**Problem to solve**.
Beginning with the line that holds "View the 1.5K reviews for Wide Leg Jeans", set down each line of the data below through the very last, exactly as given, and nothing beyond that.
##### Exercise inputs #####
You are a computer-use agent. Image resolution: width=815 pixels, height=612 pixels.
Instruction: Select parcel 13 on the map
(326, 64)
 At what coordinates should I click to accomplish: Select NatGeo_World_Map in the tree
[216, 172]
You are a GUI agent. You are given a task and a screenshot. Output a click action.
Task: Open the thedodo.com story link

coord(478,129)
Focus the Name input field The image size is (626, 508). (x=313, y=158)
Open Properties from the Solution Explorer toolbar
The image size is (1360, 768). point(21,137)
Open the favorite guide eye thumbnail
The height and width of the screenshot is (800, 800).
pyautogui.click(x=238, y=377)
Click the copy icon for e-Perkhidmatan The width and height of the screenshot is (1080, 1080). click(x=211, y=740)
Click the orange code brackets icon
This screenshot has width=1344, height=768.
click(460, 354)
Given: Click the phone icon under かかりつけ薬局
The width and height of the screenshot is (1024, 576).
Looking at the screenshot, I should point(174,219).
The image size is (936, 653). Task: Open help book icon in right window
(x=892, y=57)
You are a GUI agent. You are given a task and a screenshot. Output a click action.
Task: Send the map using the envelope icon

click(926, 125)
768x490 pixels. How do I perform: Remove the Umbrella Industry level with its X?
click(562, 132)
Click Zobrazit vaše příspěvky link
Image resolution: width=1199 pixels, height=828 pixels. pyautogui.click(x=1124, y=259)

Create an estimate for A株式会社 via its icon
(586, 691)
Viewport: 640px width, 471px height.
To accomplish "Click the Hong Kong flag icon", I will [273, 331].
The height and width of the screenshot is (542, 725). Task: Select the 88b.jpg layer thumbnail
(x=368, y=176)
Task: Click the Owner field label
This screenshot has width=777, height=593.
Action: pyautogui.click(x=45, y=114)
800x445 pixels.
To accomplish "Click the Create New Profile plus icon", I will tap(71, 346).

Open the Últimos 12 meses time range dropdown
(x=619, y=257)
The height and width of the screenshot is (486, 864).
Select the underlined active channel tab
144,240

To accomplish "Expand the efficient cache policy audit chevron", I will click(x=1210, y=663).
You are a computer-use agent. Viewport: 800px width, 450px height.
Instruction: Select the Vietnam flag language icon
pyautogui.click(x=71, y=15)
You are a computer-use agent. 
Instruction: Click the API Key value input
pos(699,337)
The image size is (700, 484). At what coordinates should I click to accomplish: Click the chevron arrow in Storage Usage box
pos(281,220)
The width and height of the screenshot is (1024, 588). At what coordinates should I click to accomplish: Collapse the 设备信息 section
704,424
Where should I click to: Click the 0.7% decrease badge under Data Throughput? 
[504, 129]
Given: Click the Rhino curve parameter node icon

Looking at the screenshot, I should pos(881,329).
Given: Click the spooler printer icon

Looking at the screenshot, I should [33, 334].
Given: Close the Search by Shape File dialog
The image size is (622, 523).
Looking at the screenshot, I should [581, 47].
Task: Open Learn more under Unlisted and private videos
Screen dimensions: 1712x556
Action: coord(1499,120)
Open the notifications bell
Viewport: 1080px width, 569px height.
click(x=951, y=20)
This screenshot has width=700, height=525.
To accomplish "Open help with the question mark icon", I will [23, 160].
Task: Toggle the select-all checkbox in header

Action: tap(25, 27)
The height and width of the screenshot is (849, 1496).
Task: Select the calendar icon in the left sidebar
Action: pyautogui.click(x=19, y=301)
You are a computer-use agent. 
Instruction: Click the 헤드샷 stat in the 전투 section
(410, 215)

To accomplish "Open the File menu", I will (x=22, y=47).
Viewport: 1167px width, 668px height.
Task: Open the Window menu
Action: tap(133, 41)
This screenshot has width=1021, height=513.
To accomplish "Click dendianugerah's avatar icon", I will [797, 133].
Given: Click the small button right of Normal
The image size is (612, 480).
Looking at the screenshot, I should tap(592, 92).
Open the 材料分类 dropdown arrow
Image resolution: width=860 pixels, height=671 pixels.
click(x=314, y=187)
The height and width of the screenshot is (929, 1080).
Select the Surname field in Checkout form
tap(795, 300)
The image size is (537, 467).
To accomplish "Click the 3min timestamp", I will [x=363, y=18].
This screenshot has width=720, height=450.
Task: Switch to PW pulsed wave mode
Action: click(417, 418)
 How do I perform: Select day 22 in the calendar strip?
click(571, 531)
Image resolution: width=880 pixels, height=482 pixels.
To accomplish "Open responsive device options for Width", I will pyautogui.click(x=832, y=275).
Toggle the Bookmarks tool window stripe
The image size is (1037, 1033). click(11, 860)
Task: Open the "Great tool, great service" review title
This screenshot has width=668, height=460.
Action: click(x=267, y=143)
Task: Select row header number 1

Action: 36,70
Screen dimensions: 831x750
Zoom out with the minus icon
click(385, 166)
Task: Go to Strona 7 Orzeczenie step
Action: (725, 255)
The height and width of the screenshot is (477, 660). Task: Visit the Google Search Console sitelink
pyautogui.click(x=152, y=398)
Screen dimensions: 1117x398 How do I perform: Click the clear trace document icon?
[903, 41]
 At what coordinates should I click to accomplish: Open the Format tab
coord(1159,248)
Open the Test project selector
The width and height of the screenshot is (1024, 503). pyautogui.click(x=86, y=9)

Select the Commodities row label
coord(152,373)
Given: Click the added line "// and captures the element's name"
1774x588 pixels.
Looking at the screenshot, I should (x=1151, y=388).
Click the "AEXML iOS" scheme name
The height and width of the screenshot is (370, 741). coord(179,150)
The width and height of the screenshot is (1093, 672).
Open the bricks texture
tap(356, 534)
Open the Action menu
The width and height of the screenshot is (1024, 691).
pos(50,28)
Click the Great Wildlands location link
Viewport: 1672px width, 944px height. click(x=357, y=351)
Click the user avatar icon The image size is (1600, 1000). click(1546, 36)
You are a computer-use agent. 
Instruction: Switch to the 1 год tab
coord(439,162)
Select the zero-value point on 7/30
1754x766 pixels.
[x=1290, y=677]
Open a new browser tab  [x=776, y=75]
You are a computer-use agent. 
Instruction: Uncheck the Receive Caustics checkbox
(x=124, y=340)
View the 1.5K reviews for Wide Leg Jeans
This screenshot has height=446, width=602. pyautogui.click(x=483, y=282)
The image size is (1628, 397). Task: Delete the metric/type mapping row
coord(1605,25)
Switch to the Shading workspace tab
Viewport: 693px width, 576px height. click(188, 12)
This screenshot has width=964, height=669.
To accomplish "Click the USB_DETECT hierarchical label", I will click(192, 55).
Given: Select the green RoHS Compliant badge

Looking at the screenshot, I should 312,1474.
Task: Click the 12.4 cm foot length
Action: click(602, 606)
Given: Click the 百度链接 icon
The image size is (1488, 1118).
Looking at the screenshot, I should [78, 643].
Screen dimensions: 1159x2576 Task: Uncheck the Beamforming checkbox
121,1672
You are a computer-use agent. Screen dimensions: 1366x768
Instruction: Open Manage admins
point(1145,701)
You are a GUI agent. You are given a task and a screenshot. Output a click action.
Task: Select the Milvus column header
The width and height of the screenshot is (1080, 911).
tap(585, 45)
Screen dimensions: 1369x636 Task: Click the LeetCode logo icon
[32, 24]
#####
**Exercise output**.
View the 1.5K reviews for Wide Leg Jeans
This screenshot has height=446, width=602. pyautogui.click(x=483, y=282)
The image size is (1628, 397). Task: Delete the metric/type mapping row
coord(1605,25)
Switch to the Shading workspace tab
Viewport: 693px width, 576px height. click(188, 12)
This screenshot has width=964, height=669.
To accomplish "Click the USB_DETECT hierarchical label", I will click(192, 55).
Given: Select the green RoHS Compliant badge

Looking at the screenshot, I should 312,1474.
Task: Click the 12.4 cm foot length
Action: click(602, 606)
Given: Click the 百度链接 icon
The image size is (1488, 1118).
Looking at the screenshot, I should [78, 643].
Screen dimensions: 1159x2576 Task: Uncheck the Beamforming checkbox
121,1672
You are a computer-use agent. Screen dimensions: 1366x768
Instruction: Open Manage admins
point(1145,701)
You are a GUI agent. You are given a task and a screenshot. Output a click action.
Task: Select the Milvus column header
The width and height of the screenshot is (1080, 911).
tap(585, 45)
Screen dimensions: 1369x636 Task: Click the LeetCode logo icon
[32, 24]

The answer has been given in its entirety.